Canadian recruiters are going to be busy in the lead-up to summer, according to a recent survey by employment services firm Manpower. Of the more than 1,700 Canadian employers that took part in the
Manpower Employment Outlook Survey
for April to June 2006, 34 per cent reported planning to increase payrolls during that period.
While 58 per cent of organizations polled expect no changes in current staffing levels, five per cent anticipate cutbacks.
With seasonal variations removed from the survey data, the net employment outlook of 21 per cent is a four per cent increase from the previous quarter. These results show every indication that hiring will continue to be solid for the second quarter of 2006.
“This quarter’s net employment outlook indicates that the solid hiring activity seen in the first quarter should expand slightly,” said Lori Procher, vice-president and general manager for Manpower Canada. “Employers are telling us that over the next three months they will continue to add to their payrolls at an even higher rate.”
Four regions lead the way in terms of predicted hiring for next quarter. Western Canada leads the country with 48 per cent of respondents planning to hire, while Atlantic Canada employers are second with 31 per cent. Next is Ontario with 24 per cent of employers planning to hire and finally Quebec with 18 per cent.

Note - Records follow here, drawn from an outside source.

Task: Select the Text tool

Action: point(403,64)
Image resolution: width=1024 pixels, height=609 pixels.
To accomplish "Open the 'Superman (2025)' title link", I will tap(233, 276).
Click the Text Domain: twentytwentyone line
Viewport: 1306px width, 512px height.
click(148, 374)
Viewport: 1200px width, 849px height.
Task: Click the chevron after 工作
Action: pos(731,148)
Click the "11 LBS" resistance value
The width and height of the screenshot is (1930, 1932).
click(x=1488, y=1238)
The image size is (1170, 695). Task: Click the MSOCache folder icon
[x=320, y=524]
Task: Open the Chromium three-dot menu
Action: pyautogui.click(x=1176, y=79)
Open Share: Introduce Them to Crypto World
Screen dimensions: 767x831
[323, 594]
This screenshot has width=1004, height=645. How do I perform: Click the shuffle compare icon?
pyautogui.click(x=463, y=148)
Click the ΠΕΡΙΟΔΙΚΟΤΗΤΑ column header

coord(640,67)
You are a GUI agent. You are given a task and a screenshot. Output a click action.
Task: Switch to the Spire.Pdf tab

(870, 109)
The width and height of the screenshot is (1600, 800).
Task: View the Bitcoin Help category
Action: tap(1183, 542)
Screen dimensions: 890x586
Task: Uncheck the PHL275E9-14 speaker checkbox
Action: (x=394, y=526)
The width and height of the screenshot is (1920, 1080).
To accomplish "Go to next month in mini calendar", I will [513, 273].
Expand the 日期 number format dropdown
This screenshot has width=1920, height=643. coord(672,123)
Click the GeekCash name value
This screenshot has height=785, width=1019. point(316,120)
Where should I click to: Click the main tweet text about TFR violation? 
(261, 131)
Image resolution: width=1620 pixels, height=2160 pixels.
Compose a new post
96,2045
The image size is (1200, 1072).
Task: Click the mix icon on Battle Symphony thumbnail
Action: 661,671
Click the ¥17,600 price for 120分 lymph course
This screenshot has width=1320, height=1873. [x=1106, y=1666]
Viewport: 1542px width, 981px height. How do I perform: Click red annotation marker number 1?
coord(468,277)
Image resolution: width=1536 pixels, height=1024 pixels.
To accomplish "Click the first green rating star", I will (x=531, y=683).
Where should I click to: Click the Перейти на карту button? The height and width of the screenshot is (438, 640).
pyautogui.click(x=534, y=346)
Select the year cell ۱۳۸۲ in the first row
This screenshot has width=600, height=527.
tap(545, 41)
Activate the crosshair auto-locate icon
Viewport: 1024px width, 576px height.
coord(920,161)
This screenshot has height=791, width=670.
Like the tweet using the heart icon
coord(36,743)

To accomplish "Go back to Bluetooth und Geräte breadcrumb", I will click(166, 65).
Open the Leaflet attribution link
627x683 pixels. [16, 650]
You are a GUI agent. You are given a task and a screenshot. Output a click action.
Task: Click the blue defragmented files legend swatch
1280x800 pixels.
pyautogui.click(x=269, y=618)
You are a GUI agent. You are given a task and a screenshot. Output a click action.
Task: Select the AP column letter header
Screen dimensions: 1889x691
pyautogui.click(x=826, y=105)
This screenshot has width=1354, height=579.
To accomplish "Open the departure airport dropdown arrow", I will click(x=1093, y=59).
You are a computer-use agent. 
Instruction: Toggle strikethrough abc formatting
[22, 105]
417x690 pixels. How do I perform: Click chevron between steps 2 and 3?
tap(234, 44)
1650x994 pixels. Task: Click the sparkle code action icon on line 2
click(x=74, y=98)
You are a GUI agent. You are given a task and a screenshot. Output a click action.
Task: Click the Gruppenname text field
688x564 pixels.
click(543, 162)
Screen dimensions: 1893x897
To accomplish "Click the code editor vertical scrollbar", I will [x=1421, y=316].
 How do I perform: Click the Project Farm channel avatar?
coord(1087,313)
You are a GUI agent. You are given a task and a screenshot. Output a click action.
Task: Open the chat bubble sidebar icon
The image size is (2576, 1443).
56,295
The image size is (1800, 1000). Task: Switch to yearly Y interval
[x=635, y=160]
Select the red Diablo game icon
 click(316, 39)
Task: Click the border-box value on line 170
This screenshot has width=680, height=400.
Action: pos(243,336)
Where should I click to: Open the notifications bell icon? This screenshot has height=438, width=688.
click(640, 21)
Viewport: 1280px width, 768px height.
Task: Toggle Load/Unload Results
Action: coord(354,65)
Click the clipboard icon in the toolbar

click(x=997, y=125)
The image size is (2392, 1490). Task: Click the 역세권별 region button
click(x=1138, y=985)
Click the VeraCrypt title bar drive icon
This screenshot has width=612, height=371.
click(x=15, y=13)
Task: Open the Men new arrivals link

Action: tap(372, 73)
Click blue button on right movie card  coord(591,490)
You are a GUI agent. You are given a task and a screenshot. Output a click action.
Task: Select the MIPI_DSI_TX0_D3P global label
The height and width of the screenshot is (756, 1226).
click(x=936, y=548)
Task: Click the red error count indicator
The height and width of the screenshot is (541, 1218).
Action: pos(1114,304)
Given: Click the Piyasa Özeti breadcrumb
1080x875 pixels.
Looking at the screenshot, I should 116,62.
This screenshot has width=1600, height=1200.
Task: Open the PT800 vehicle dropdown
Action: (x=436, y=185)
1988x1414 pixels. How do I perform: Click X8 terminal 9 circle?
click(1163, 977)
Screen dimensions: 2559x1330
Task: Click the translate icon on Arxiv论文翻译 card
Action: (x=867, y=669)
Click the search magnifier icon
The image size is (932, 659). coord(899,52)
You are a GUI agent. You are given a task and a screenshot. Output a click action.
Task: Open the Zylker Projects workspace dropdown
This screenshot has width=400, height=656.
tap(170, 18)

Mining employers report the most brisk results out of 10 surveyed sectors with a net employment outlook of 31 per cent, once seasonal variations are removed. Employers in the public administration sector anticipate a healthy quarter with 29 per cent of respondents planning to hire. Both the finance, insurance and real estate, and the wholesale and retail trade sectors expect a solid hiring climate with 26 per cent of respondents planning to hire.